– Ну, теперь я вроде бы все узнал, но все равно мало что понял, – сказал он. – Поверю на слово. Но вы-то, мистер Гэйл, как обо всем догадались?
– Леденцы в витрине, – сказал Гэйл. – Я от них глаз не мог отвести, очень уж красивые. Сладости лучше драгоценностей, все дети это отлично знают. Ведь это – рубины и изумруды, которые можно съесть! Я смотрел на леденцы и пытался понять, о чем они мне говорят. И понял! Эти фиолетовые и пурпурные леденцы со вкусом малины – яркие и сияющие, как аметисты, если смотреть на них изнутри лавки, на свет. Снаружи же они выглядят невзрачными и темными. Но в витрину обычно выставляют сладости матовые, позолоченные, радующие и манящие глаз покупателя с улицы! И тут я вспомнил о человеке, который готов был выломать дверь собора, чтобы взглянуть изнутри на витражи окон, и сразу все понял! Тот, кто выставлял эти сладости в витрине, не был торговцем. Он думал не о том, как все будет смотреться с улицы, а только о том, насколько витрина будет радовать его внутреннего художника. Отсюда, изнутри, он видел пурпурные драгоценности. И, конечно, вспомнив о соборе, я еще кое-что вспомнил – то, что наш поэт говорил о двух жизнях святого Фомы Кентерберийского, как в расцвете земной славы тот вдруг взалкал иного, противоположного. И вот она, вторая жизнь святого Финеаса Кройдонского…
– Ну что тут скажешь. – Гюнтер подавил тяжелый вздох. – Со всем уважением – он, конечно, сошел с ума.
– Вовсе нет, – ответил Гэйл. – Многие из моих друзей сошли с ума, я к этому отношусь с глубокой симпатией. Но тут у нас история человека, который в ум вошел.
7. То, чего не было
В этом разделе собраны произведения Честертона, относящиеся к странным жанрам. В основном их следует отнести к тем, которые словно бы находятся «на грани»: между рассказом и эссе, между детективом и мистикой – разумеется, лишь такой, которая возможна для истового католика, – между реальностью и фантастикой.
Некоторые из них требуют пояснений для современных читателей. Так, история о сверхчеловеке опирается на «искания», модные в начале ХХ века, но отмеченные британским колоритом. Например, один из эпизодов, в котором у детей отнимают «неподобающие» игрушки, для современного читателя выглядит как часть общей фантасмагории. Тем не менее в ту пору действительно существовали ревнители, которые придавали большое значение такой борьбе, искренне уверенные в том, что «грубые и примитивные» игрушки оказывают роковое воздействие на формирование личности. А перья сверхчеловека и гроб, форма которого не соответствует человеческому телу, – это отсылка к ирландской легенде, известной в ту пору не только англокатоликам вроде Честертона: о воинах, струсивших перед решающей битвой и пустившихся в неудержимое бегство, пока этот бег не перешел в полет, а волосы их не превратились в птичьи перья… Иными словами, вместо существа со сверхчеловеческими возможностями сторонники позитивистской науки (тут досталось и Герберту Уэллсу, и Бернарду Шоу) могут получить только идеального «сверхдезертира», не способного выдержать соприкосновение с реальной жизнью.
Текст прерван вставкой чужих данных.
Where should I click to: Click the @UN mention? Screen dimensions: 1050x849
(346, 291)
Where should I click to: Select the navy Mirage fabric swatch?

Справедливости ради следует сказать, что позитивистская наука той поры была почти столь же самоуверенна и агрессивна, как ее отрицатели. Это касается не только гипотетических изобретателей «мафусаилита», но и вполне реального Ломброзо, а тем более его последователей, рассуждавших о «криминальном черепе» и «уголовном ухе». В каком-то смысле подобные грехи свойственны и Эрнсту Геккелю, действительно крупному ученому, которого временами «заносило» (особенно когда он, сам того не замечая, переключался с биологии на философию), – хотя, конечно, объявить все его теории списанными в утиль Честертон оснований не имел: часть их по сей день актуальна. Так что ввести этот марш прогресса в разумные рамки было действительно необходимо – и во многом эта задача легла на плечи таких, как Честертон. Хотя обе стороны с этой логикой, наверное, не согласились бы: Честертона абсолютно устраивал тот уровень научности, который был достигнут в средневековых бестиариях (на стилистику которых его повествование «О монстрах» ориентировано совершенно сознательно), а представители тогдашних естественных наук возмутились бы при одной мысли, что их мнение может кто-то оспаривать.